State only the number of lines below where the word "computer" is found.
[Opening Input data section]
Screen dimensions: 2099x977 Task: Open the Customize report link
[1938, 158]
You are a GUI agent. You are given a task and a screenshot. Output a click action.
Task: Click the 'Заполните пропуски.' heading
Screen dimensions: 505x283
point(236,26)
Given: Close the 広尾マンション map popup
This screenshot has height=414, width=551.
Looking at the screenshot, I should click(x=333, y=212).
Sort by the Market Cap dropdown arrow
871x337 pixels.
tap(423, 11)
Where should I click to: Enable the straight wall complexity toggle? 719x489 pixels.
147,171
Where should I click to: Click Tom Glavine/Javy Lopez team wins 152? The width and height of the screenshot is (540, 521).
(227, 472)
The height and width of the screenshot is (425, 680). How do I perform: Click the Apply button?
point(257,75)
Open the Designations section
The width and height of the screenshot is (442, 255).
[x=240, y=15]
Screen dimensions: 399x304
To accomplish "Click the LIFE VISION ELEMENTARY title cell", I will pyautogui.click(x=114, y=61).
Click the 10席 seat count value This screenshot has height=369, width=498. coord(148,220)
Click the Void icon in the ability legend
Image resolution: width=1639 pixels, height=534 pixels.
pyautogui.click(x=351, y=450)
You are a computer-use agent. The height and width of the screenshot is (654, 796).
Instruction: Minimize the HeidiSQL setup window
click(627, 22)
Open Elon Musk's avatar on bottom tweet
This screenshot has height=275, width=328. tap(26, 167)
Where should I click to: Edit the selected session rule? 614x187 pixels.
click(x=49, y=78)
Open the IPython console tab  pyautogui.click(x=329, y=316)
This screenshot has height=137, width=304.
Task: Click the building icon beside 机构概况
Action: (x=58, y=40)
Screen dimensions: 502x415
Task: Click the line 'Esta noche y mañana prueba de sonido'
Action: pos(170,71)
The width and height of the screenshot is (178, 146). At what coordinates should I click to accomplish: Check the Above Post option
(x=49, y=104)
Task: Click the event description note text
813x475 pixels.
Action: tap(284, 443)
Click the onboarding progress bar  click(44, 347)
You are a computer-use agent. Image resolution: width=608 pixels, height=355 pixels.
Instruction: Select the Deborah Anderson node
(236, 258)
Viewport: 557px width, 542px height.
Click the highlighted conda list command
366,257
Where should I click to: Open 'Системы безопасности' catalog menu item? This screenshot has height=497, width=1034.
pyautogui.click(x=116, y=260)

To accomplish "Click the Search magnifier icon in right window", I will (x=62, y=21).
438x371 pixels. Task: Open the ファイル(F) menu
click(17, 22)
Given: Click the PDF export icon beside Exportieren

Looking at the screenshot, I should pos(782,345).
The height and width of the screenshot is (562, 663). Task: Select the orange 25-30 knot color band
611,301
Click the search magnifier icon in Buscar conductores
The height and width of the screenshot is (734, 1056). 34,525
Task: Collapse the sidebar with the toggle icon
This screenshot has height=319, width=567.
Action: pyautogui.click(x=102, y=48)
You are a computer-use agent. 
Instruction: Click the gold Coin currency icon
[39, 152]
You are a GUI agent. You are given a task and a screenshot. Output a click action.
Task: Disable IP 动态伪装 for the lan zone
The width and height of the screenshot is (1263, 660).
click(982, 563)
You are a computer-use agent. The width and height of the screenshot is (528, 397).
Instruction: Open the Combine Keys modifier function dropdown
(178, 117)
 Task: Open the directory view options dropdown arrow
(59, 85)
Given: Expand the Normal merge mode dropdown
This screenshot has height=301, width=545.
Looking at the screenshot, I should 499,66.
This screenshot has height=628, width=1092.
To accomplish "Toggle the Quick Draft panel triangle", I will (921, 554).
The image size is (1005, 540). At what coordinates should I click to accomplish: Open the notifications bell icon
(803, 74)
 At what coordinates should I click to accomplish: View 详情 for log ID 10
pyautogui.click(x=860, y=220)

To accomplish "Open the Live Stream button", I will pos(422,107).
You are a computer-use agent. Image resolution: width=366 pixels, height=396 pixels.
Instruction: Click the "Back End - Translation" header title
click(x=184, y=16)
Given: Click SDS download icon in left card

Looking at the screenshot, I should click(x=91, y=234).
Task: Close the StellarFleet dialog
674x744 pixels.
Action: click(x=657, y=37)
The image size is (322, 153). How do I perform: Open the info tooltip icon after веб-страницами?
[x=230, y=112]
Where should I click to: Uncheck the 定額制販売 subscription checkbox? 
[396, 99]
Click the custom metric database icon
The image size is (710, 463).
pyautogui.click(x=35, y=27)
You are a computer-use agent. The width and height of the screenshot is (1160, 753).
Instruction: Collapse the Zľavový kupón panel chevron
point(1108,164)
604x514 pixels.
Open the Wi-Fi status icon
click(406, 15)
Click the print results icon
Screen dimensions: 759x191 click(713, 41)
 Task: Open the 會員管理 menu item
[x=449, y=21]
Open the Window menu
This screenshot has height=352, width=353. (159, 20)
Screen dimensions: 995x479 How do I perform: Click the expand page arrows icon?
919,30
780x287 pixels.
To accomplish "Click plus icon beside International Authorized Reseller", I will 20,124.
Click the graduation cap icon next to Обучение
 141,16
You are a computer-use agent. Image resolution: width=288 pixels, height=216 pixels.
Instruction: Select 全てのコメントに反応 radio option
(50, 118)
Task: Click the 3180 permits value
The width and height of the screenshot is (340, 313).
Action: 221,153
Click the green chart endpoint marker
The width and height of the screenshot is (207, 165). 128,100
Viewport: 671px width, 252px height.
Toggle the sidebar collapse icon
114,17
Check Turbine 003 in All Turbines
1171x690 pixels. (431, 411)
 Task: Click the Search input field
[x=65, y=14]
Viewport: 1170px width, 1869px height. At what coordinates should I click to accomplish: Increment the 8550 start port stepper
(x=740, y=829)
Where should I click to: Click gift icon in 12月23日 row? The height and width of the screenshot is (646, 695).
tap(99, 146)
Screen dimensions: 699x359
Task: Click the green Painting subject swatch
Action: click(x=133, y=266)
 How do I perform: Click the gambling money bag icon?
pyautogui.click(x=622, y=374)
[Closing Input data section]
◆ **Reply to the exercise**:
7